Wenn ein Welpe zum ersten Mal ins Haus kommt, ist alles neu – für ihn genauso wie für seine Menschen. Die ersten Wochen sind daher besonders wichtig, um Grundlagen für ein harmonisches Zusammenleben zu legen. Die ersten Kommandos, die ein Welpe lernen sollte, sind „Komm“, „Sitz“, „Platz“ und „Bleib“. Diese Befehle bilden nicht nur den Anfang der Erziehung, sondern sorgen auch für Sicherheit im Alltag.

„Komm“ ist besonders wichtig, um den Welpen im Freien sicher zurückrufen zu können. Schon früh sollte er lernen, dass dieses Kommando Belohnung und Lob bedeutet – am besten mit Leckerlis und viel Lob. „Sitz“ hilft dabei, den Hund in aufgeregten Situationen zu beruhigen, etwa wenn Besuch kommt oder an der Straßenecke gewartet wird. „Platz“ geht noch einen Schritt weiter und fördert die Ruhe, besonders wenn der Welpe müde oder übermütig ist.

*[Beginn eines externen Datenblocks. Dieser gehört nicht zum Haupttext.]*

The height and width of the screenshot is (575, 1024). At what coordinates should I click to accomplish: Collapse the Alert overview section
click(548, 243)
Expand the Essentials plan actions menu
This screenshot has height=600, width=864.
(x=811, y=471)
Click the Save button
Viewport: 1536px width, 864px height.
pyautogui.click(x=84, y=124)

„Bleib“ wiederum ist ein wertvoller Befehl, um das Tier an einem Ort zu halten – etwa vor einer Kreuzung oder wenn die Haustür geöffnet wird. Wichtig ist: Die Übungen sollten kurz, geduldig und spielerisch sein. Welpen haben eine kurze Aufmerksamkeitsspanne, lernen aber schnell, wenn die Stimmung positiv bleibt.

Regelmäßige, kleine Trainingseinheiten von fünf bis zehn Minuten reichen völlig aus. Mit Liebe, Konsequenz und viel Lob wird aus dem kleinen Chaot bald ein verlässlicher Begleiter. Die ersten Kommandos sind nicht nur praktisch – sie stärken auch die Bindung zwischen Mensch und Tier.